Extracted records »

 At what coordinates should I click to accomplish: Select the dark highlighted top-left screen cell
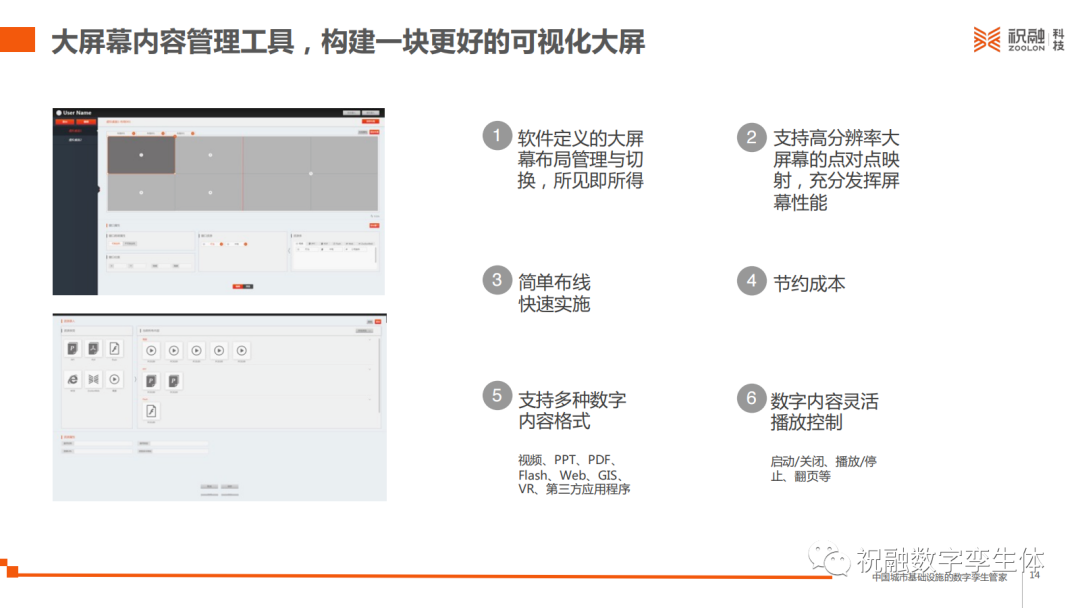coord(141,155)
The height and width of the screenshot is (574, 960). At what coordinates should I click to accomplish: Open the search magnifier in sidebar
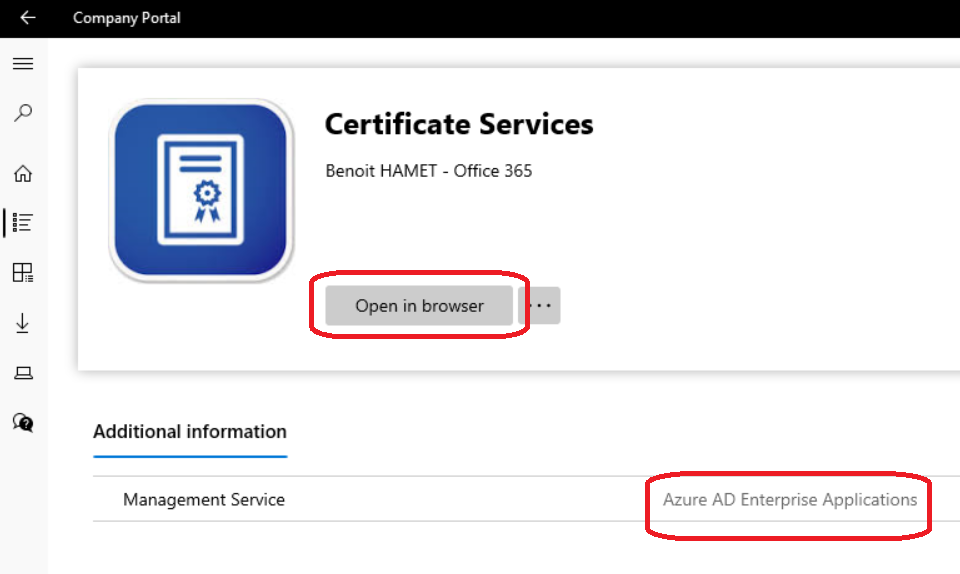click(x=23, y=113)
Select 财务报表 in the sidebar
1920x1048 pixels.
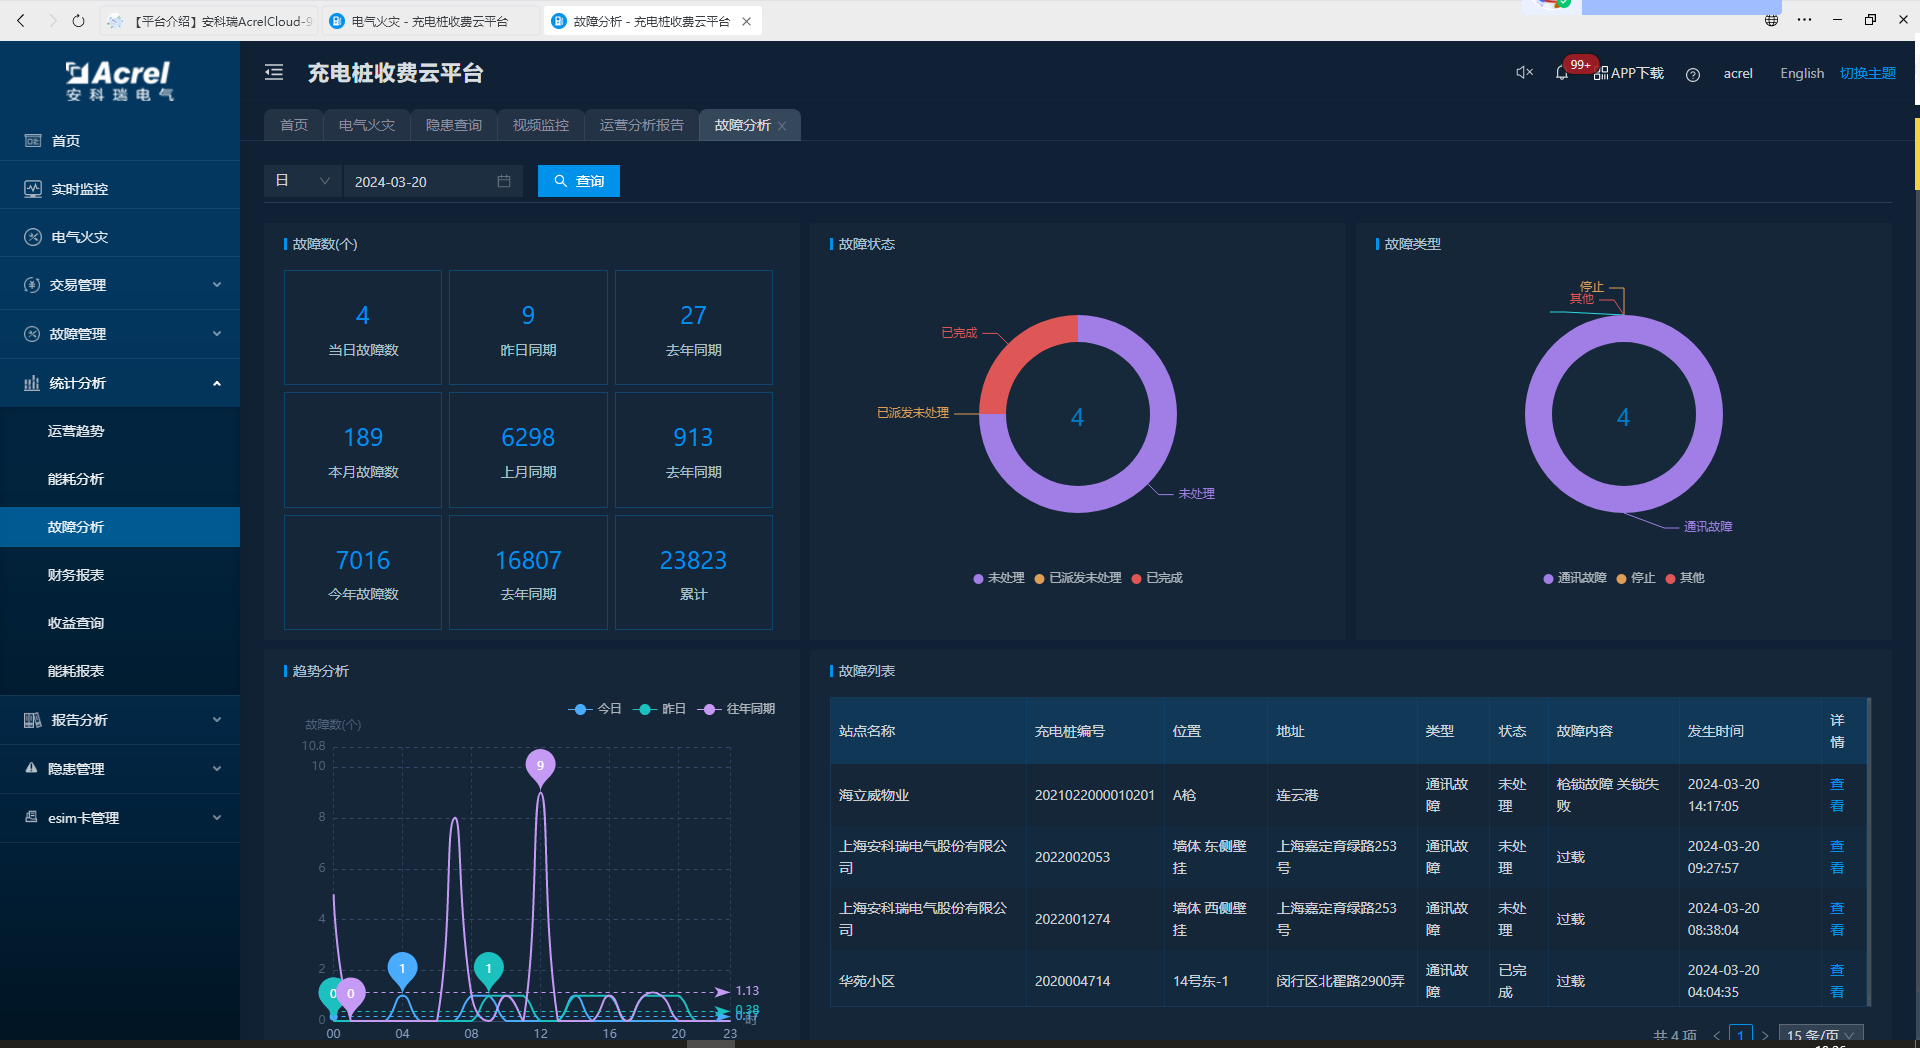point(76,575)
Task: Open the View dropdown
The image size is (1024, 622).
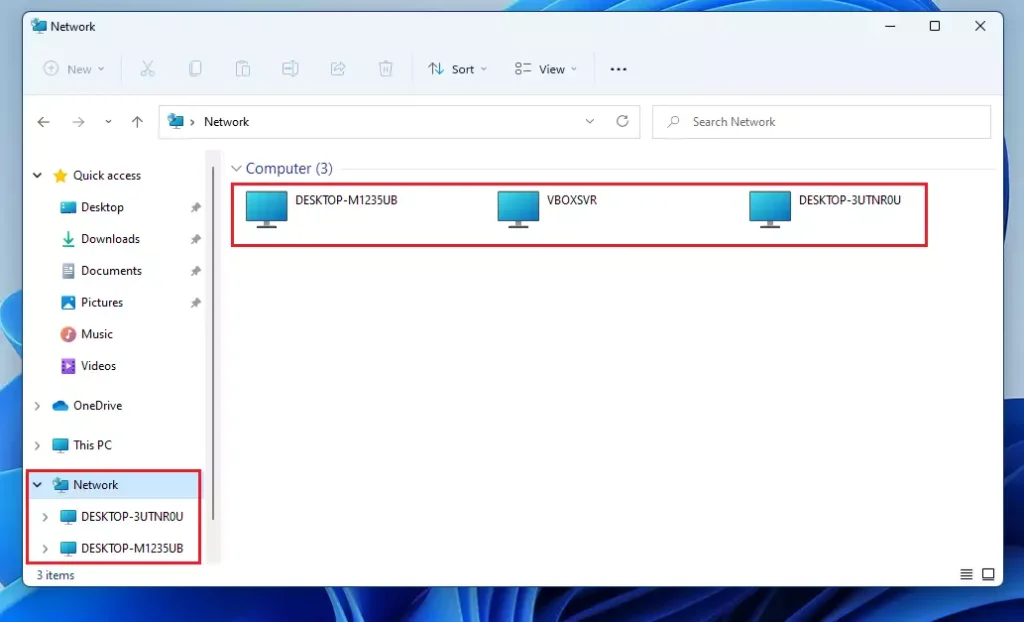Action: 545,68
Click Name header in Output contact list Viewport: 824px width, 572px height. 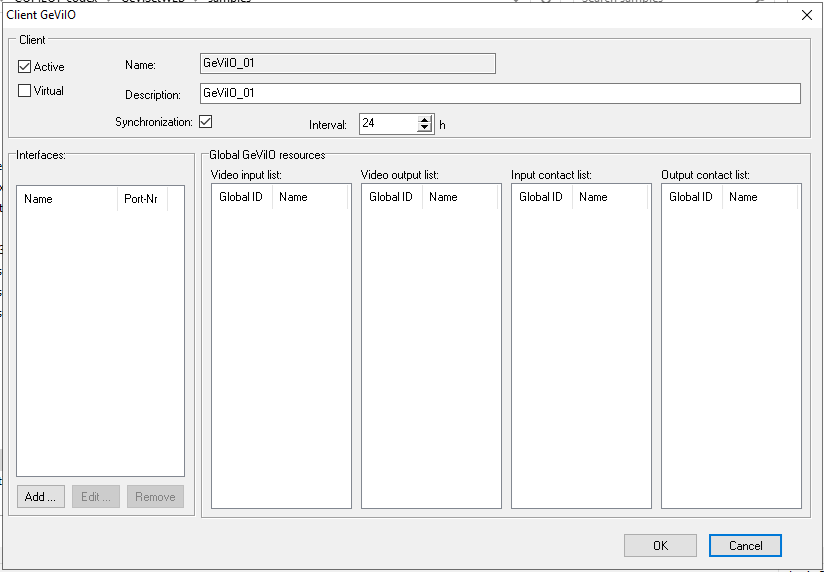coord(762,197)
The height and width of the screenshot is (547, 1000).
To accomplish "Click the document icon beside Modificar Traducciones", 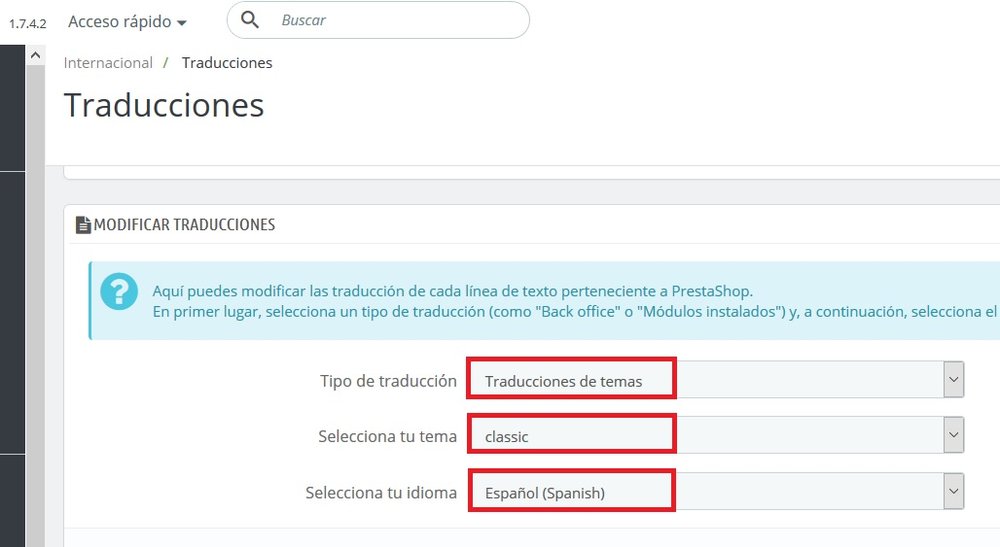I will click(x=83, y=225).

What you have to do »
An exact copy is required of the lines from the start of the records above through the line with "Task: Open the View dropdown", and only those, without any pictures.

Written answer »
 At what coordinates should I click to accomplish: Select the dark highlighted top-left screen cell
coord(141,155)
The height and width of the screenshot is (574, 960). At what coordinates should I click to accomplish: Open the search magnifier in sidebar
click(x=23, y=113)
Select 财务报表 in the sidebar
1920x1048 pixels.
point(76,575)
Task: Open the View dropdown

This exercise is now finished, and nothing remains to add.